= Joseph Glynn (engineer) =

British steam engine designer (1799–1863)

Joseph Glynn, FRS FRSA (6 February 1799 – 6 February 1863) was a British steam engine designer.

He was born the son of James Glynn of the Ouseburn Iron Foundry in Newcastle upon Tyne and taught by John Bruce at the Percy Street Academy.

He started work as an assistant to his father at the Ouseburn foundry until 1820 when he designed and built a steam engine to drain the Talkin Colliery in Cumberland. In 1821 he designed the system for street lighting by coal gas in Berwick-on-Tweed and subsequently in Aberdeen.

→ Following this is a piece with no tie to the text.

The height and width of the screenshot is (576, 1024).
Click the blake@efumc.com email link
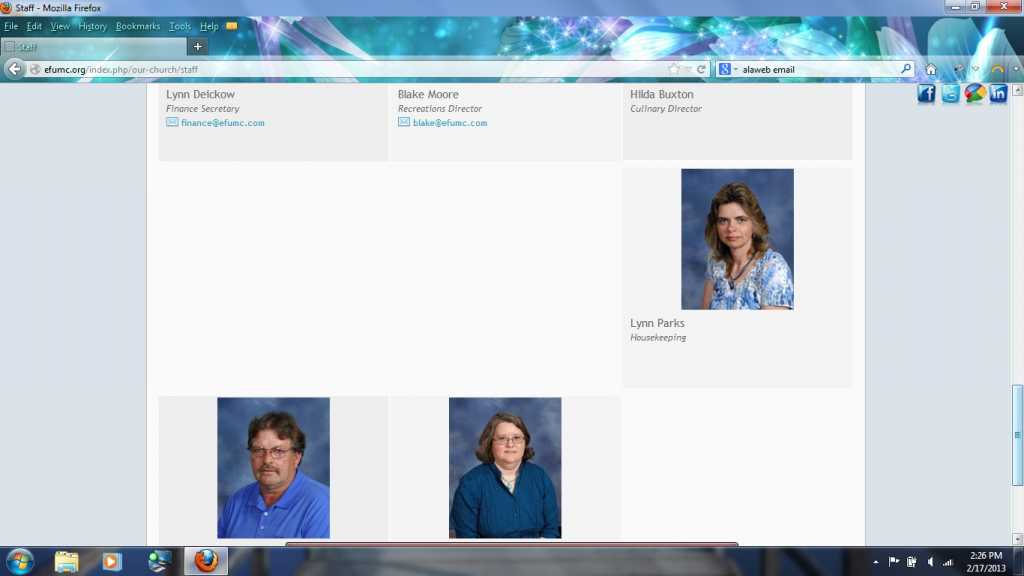tap(449, 123)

He moved to become Chief Engineer at the Butterley Iron Company in Derbyshire, where he improved the design of the emergent steam engines up to 200 horse power. He was then commissioned to design a series of marine steam engines for the General Steam Navigation Company including the William Jolliffe, built in 1826, with a beam engine of 100 h.p. and the Harlequin built in the same year again with a Butterley Co.built beam engine and for the Royal Navy (HMS Firefly and HMS Firebrand).

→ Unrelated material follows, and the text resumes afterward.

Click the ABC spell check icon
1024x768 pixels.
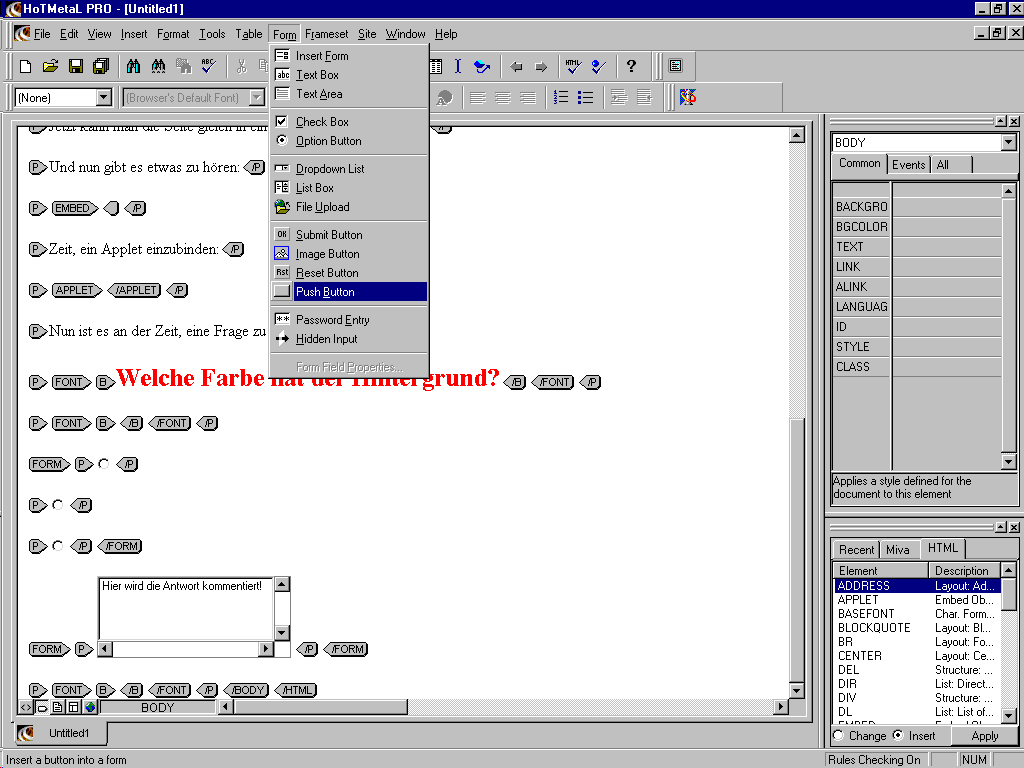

His most remembered achievement was the design and construction of steam engines to drain the Fens of eastern England, making it possible to farm many thousands of acres for the first time.

He wrote a book "Cranes, the Construction of, and other Machinery for Raising Heavy Bodies"

He was elected a Fellow of the Royal Society in 1838. He died in London in 1863 and was buried in Kensal Green Cemetery.